OTTAWA, Aug. 11, 2009 – Indian minorities strongly disapprove of the Ottawa City Council’s decision to allow a Gandhi statue to be placed in Strathcona Park (Sandy Hill) in Autumn of 2009.

Gandhi is considered an Apostle of Nonviolence, a Hindu deity and a messiah. He is also hailed as a catalyst of civil rights movements worldwide. Yet Organization for Minorities of India (OFMI) believes this is a skewed view of the man. The organization believes it is offensive to hold Gandhi up as a role model for the city of Ottawa.

The directors of OFMI believe that throughout his life, Gandhi harbored and acted upon a deep-seated prejudice against the black South Africans and the various minorities of India. He promoted racism, demanded segregation in Africa, and even went to war against the black Zulus. They say that this statue is offensive to those minorities who were harmed by Gandhi’s vehement prejudice.
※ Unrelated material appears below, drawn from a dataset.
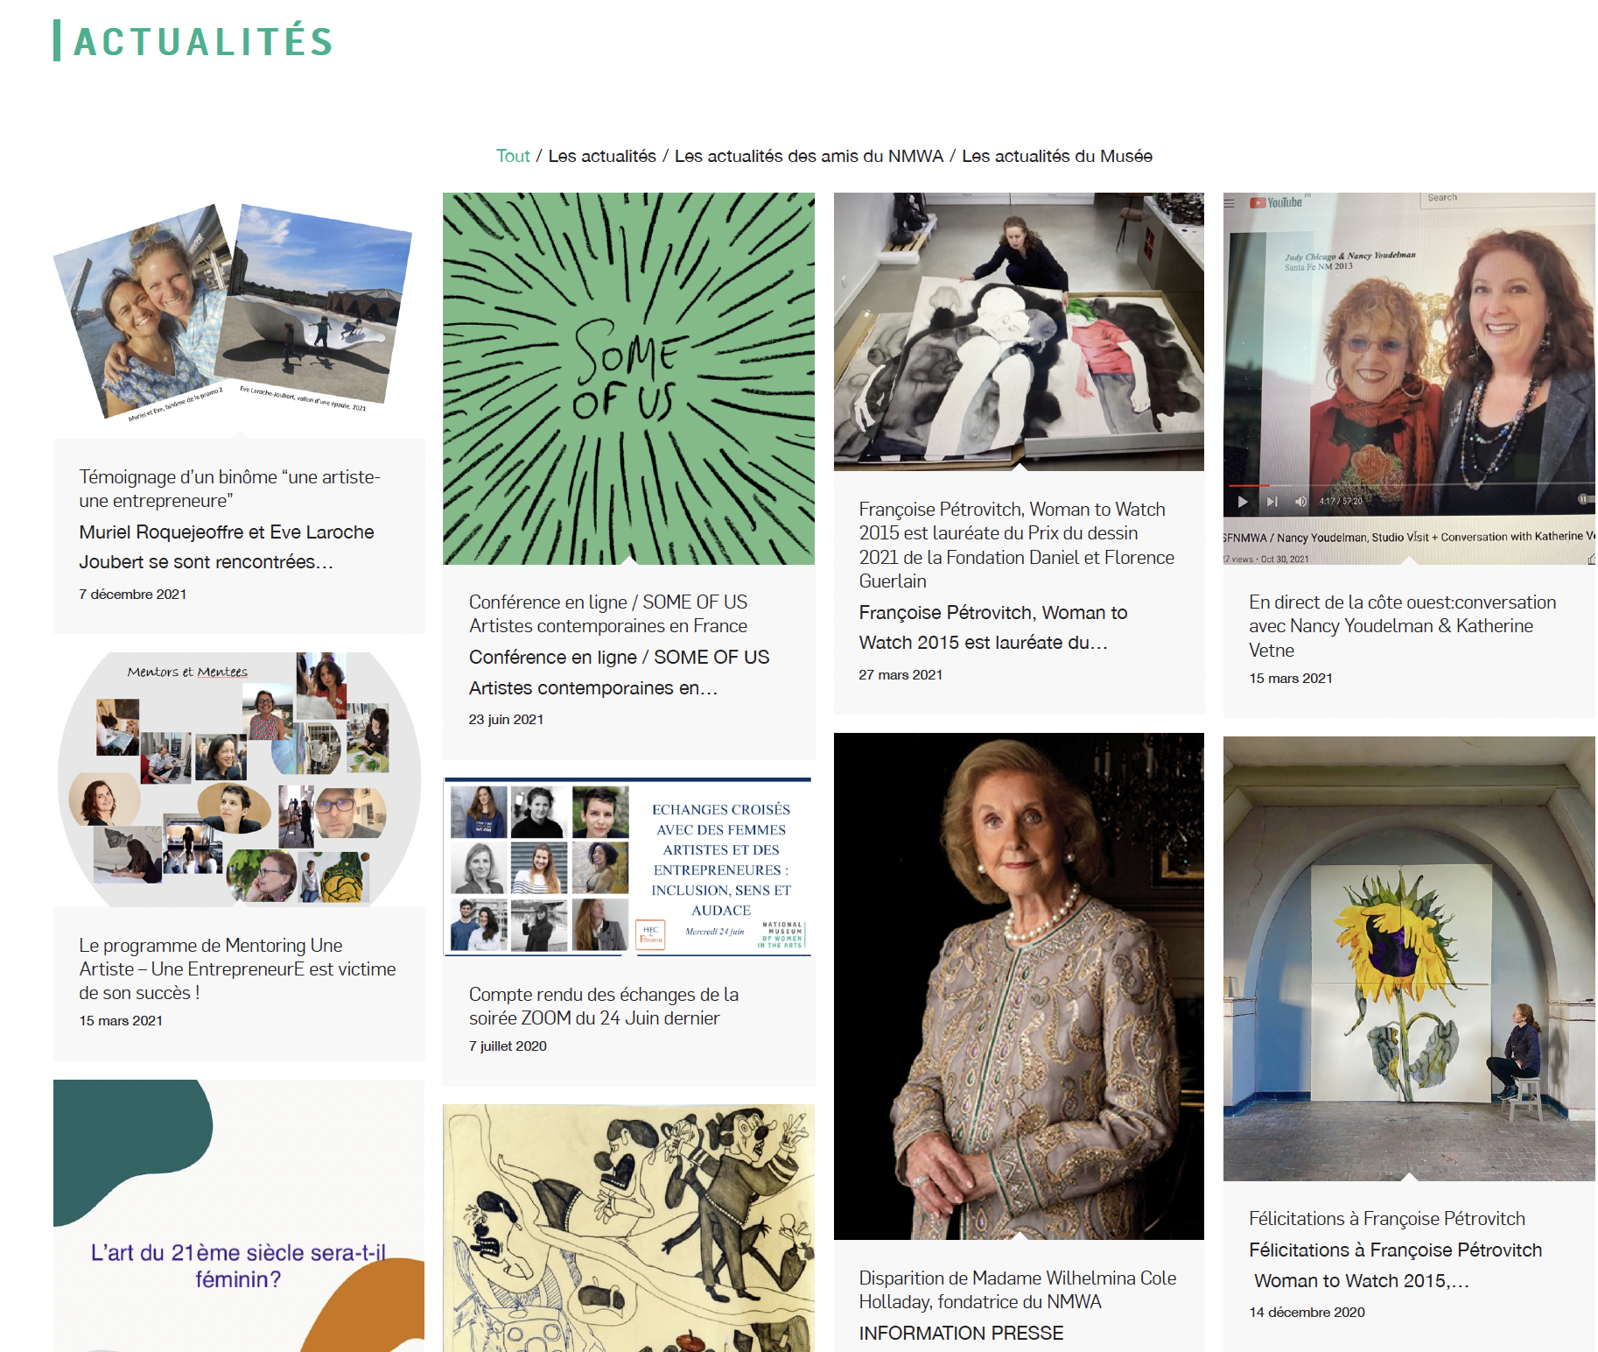Click the hamburger menu icon in YouTube thumbnail

pyautogui.click(x=1230, y=202)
In response to the Gandhi statue, OFMI is endorsing a new book which exposes Gandhi’s intolerance. “Gandhi Under Cross-Examination,” authored by Col. G. B. Singh and Dr. Tim Watson, provides a critical analysis of Mohandas Gandhi’s 21 years living in South Africa.

In 1893, Gandhi claims to have suffered a series of racial humiliations while traveling by train through colonial South Africa. The most infamous of these incidents was when Gandhi was reportedly thrown from a train in Pietermaritzburg after refusing to accommodate a white man by moving out of first class. Gandhi’s fabricated story has misled historians to believe that this event galvanized Gandhi to fight against white imperialism and the burgeoning apartheid system.

Singh and Watson evaluate the evidence for these pivotal incidents. Additionally, they examine Gandhi’s voluntary service as a British Sergeant Major during a war to suppress the Zulus, which he claims inspired his vow of celibacy and poverty. The authors also investigate Gandhi’s racist relationship with the black natives of South Africa and his promotion of segregation.

In the foreword, Prof. Lewis Baldwin writes: “Singh and Watson challenge us to take a new and more serious and critical look at Gandhi’s personality and values, and to come to conclusions based on the evidence in Gandhi’s own accounts of his struggle with racism. Only then can we, as Singh and Watson suggest, intelligently distinguish between Gandhi the historical figure and Gandhi the iconic symbol. This is a challenge that no human being should ignore in this age of cynicism, violence, and terror.”

Members of OFMI believe that the city councillors should reconsider their approval of the statue in light of Gandhi’s racist past. They say the statue inappropriately supersedes real heroes who truly deserve admiration, such as Martin Luther King, Jr. and others.